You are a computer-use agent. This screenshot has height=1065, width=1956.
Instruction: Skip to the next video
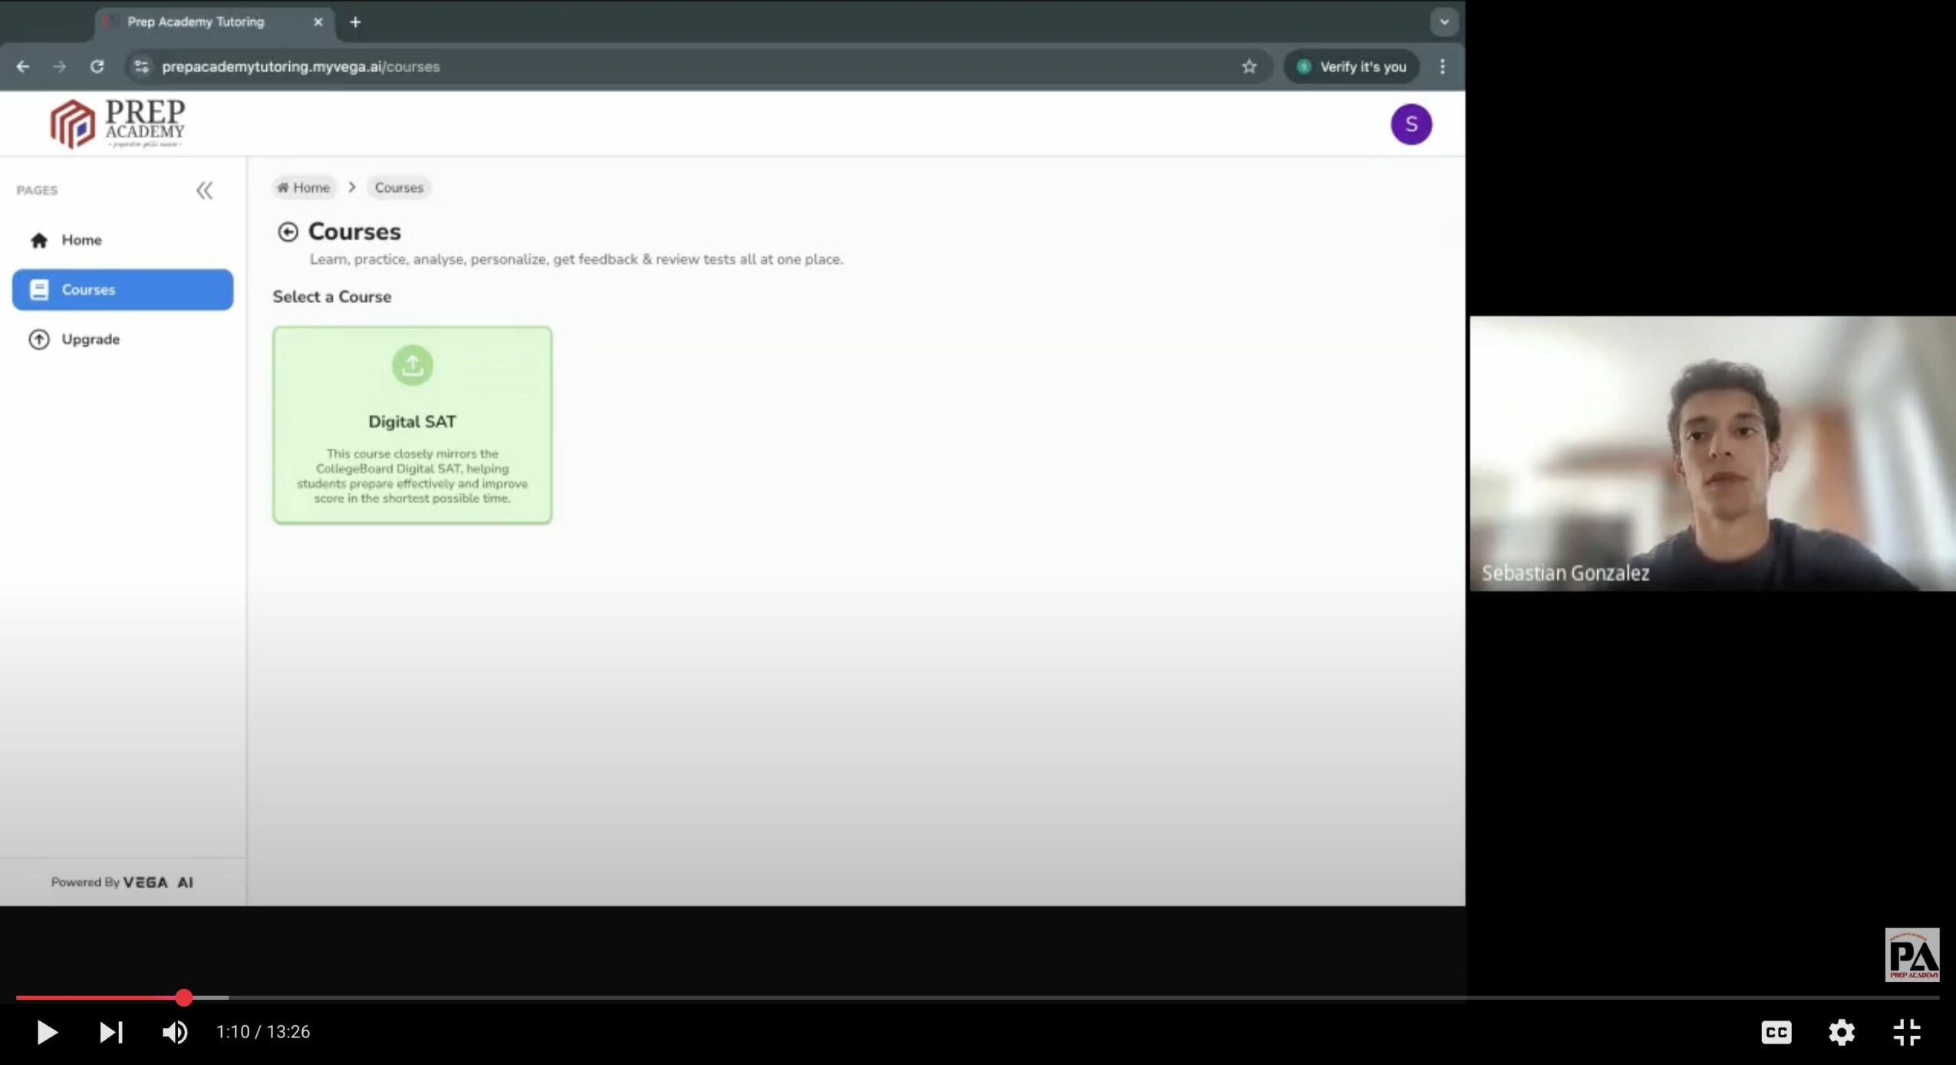click(x=111, y=1032)
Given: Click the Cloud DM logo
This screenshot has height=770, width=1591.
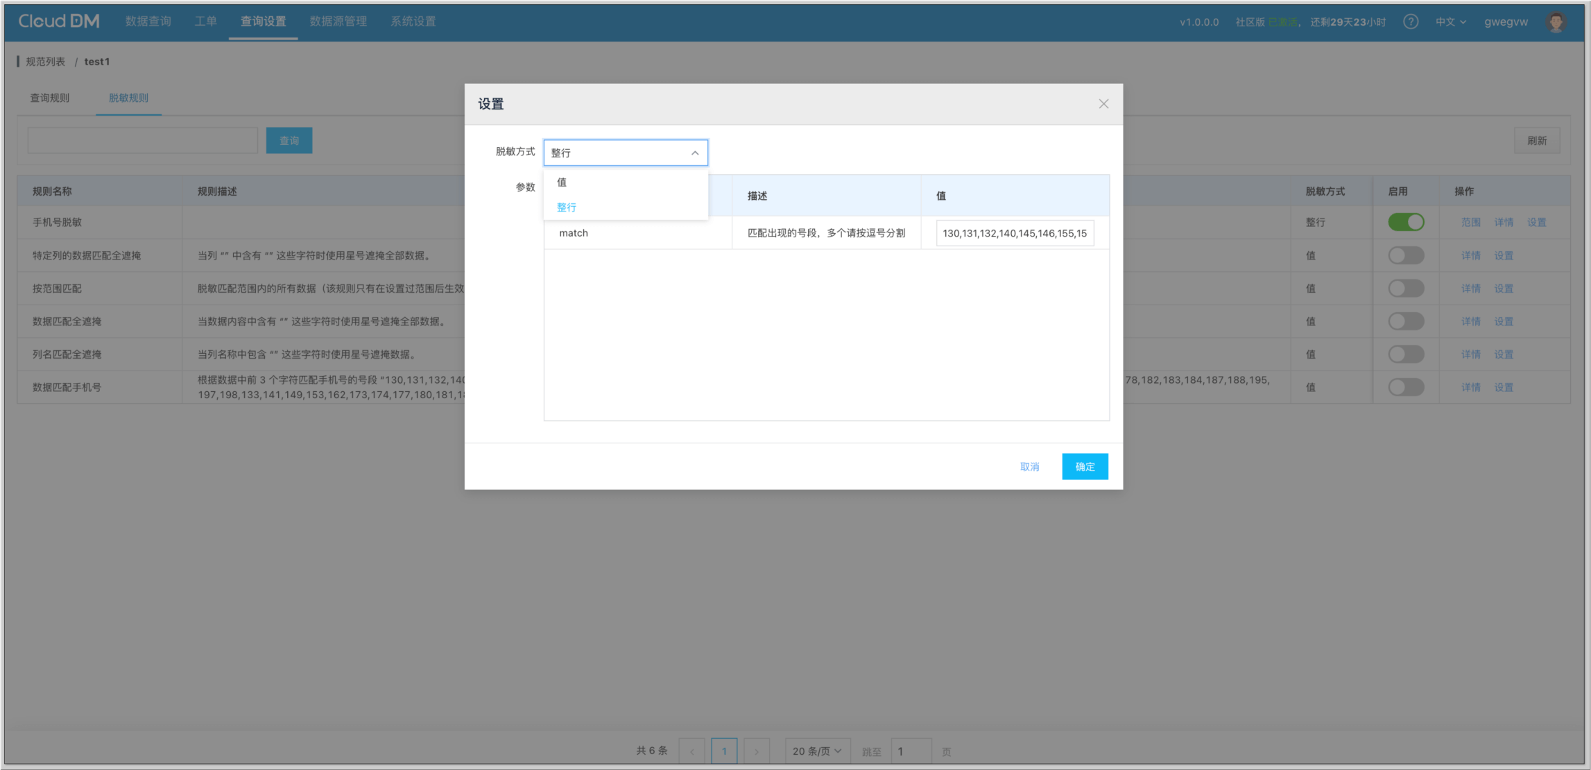Looking at the screenshot, I should tap(59, 22).
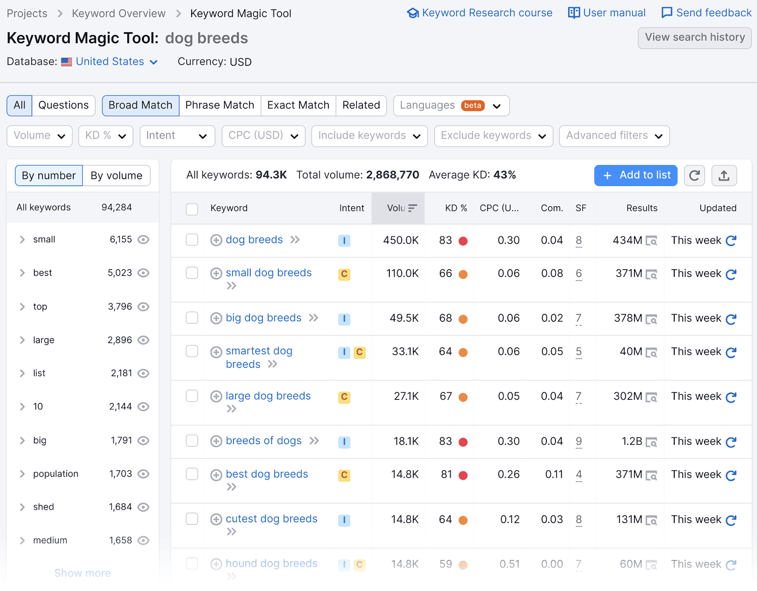
Task: Click the Add to list button
Action: (635, 175)
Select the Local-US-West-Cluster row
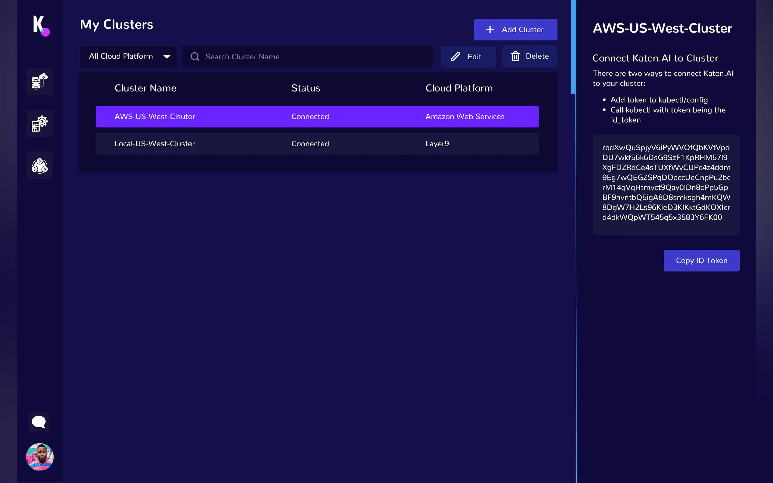The height and width of the screenshot is (483, 773). (317, 144)
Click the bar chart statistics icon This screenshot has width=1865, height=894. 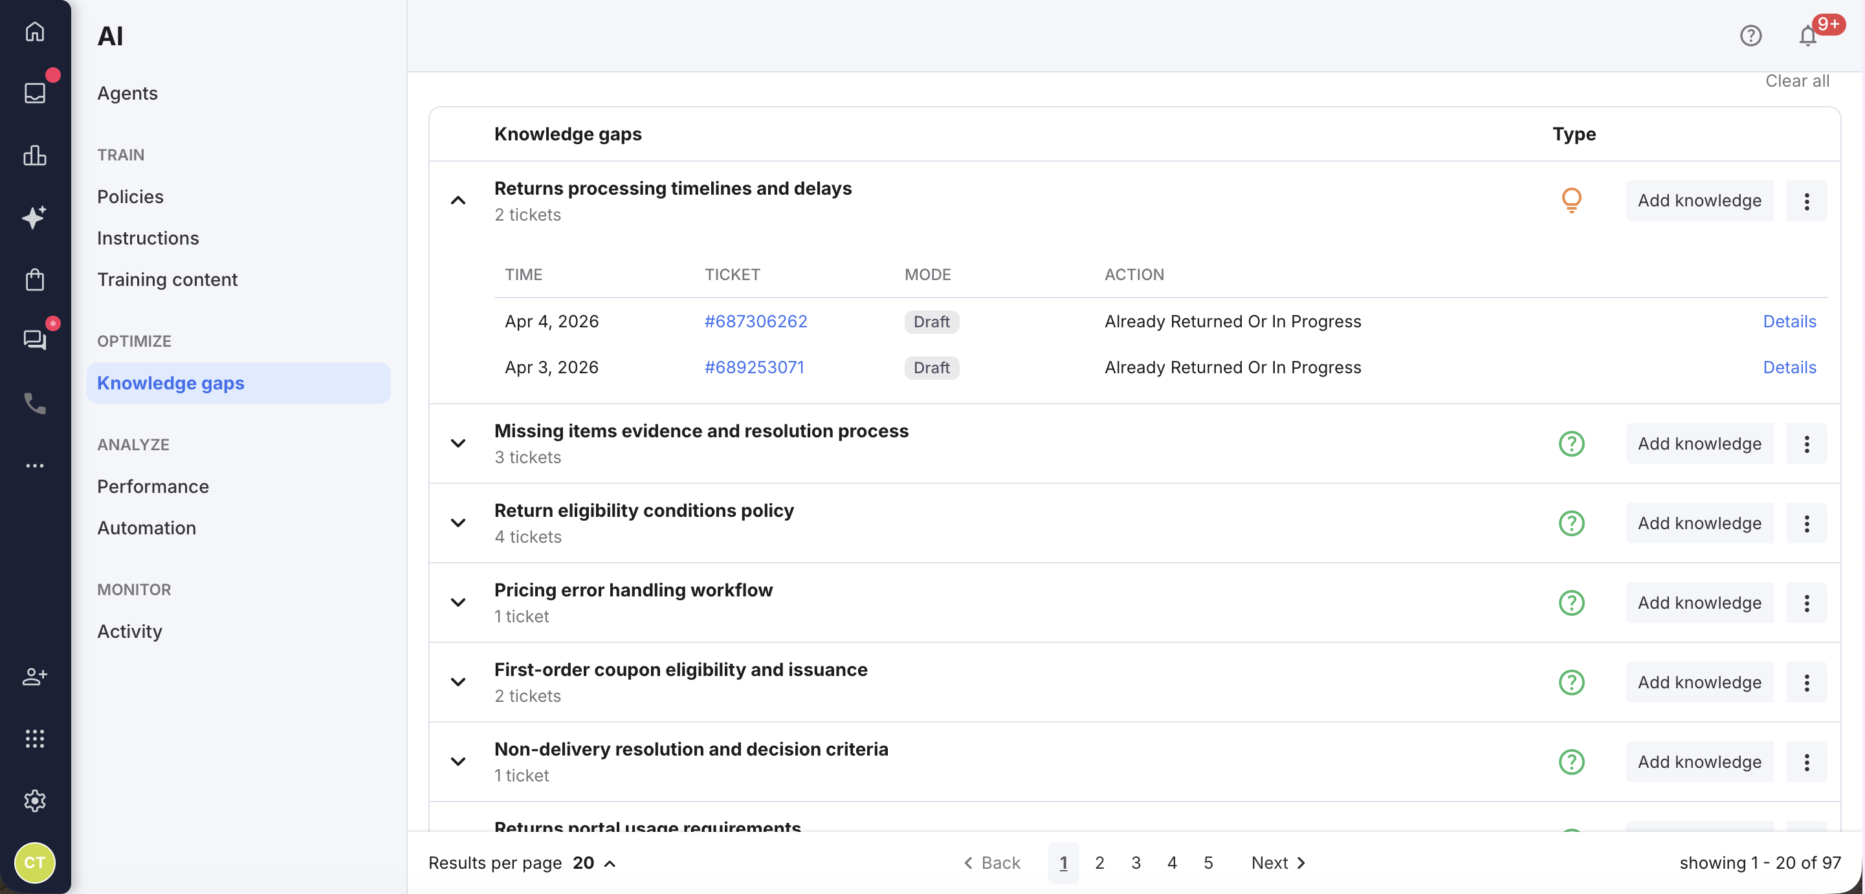(x=35, y=155)
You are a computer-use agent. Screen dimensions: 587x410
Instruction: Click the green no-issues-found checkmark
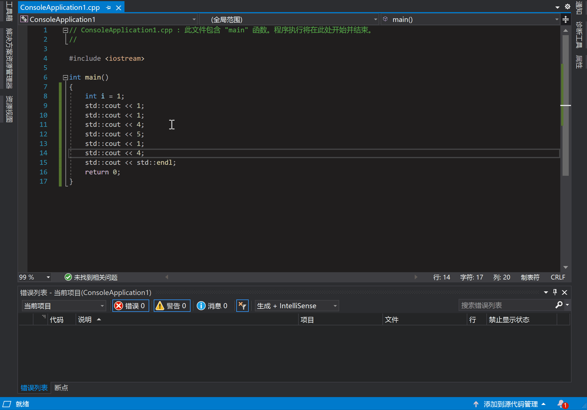pos(68,277)
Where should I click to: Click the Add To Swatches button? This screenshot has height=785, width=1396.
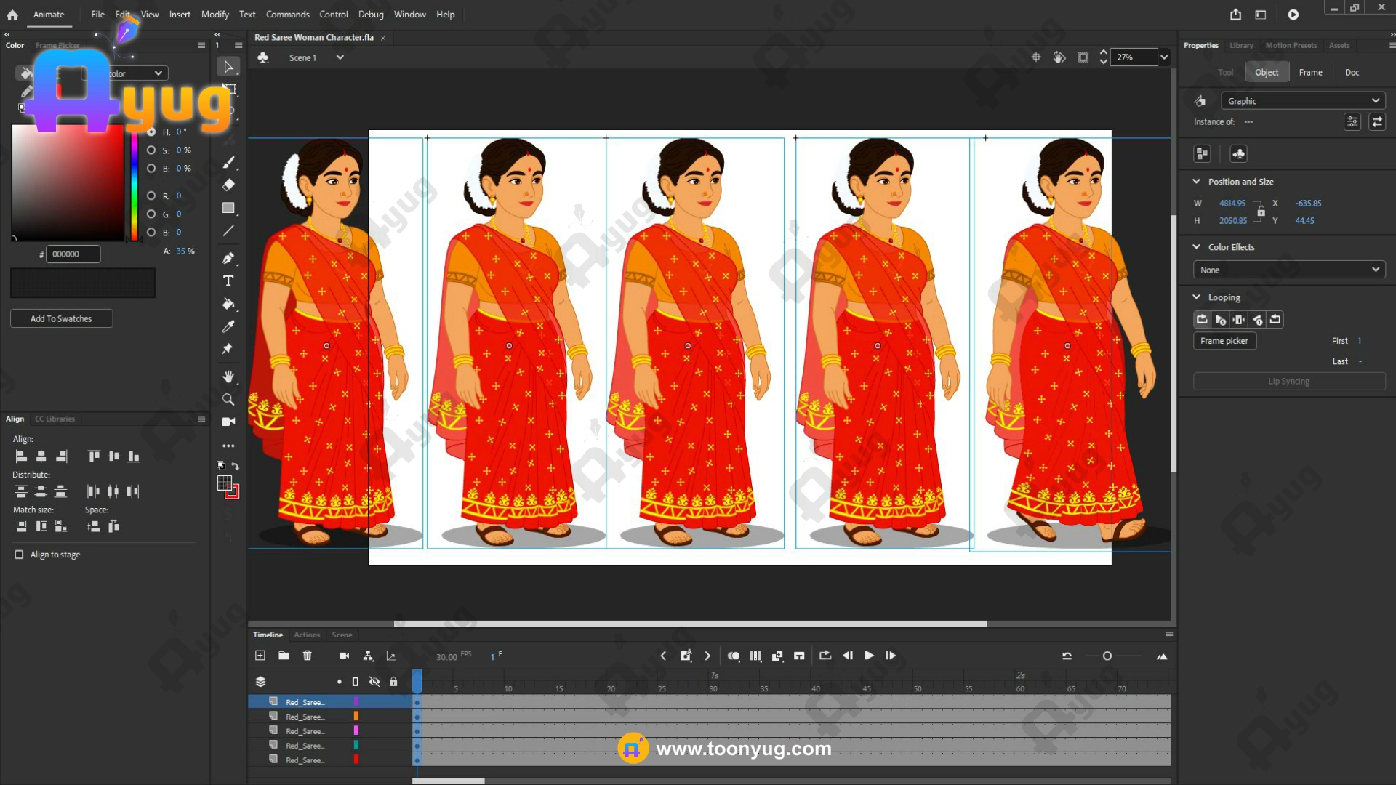tap(61, 318)

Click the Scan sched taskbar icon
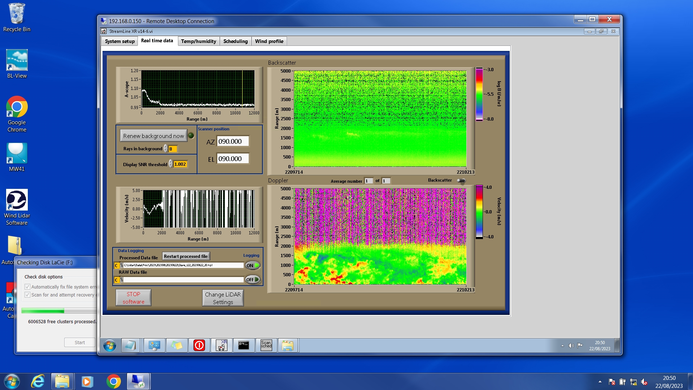coord(266,346)
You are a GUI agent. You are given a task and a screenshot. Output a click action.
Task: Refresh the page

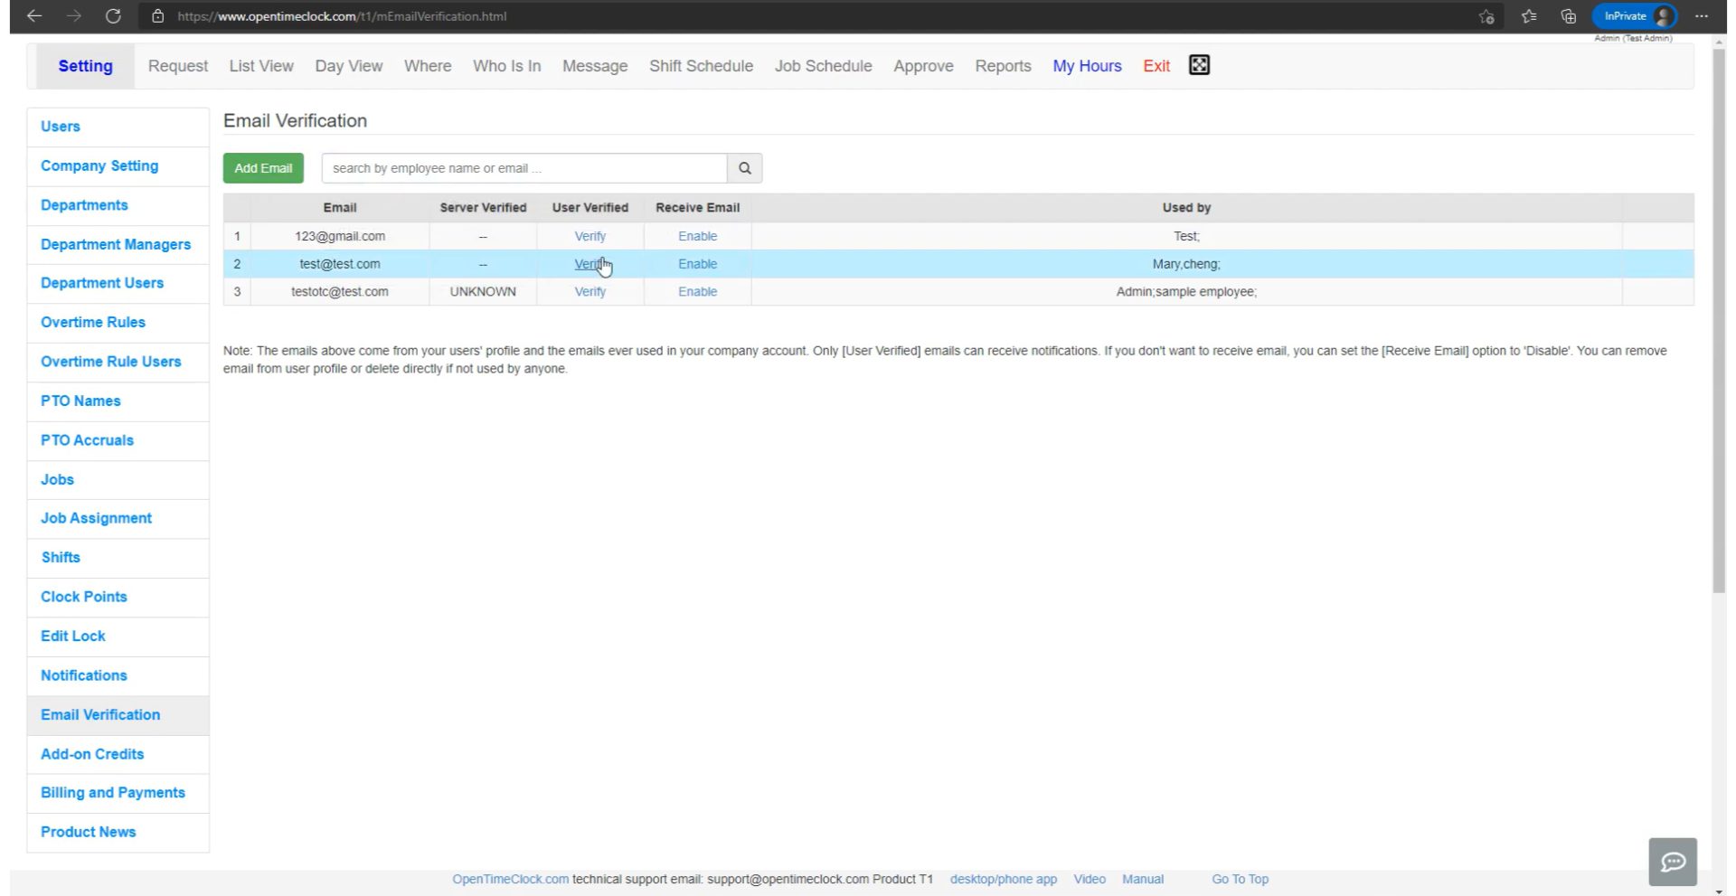pyautogui.click(x=113, y=15)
= = = = = = =
### Work to complete
Would you show all lines of the material above that contain the word "agent"?

### Answer space
You are a computer-use agent. This screenshot has height=1065, width=1956.
You are a computer-use agent. Screen dimensions: 587x410
You are a GUI agent. You are given a task and a screenshot. Output a click action.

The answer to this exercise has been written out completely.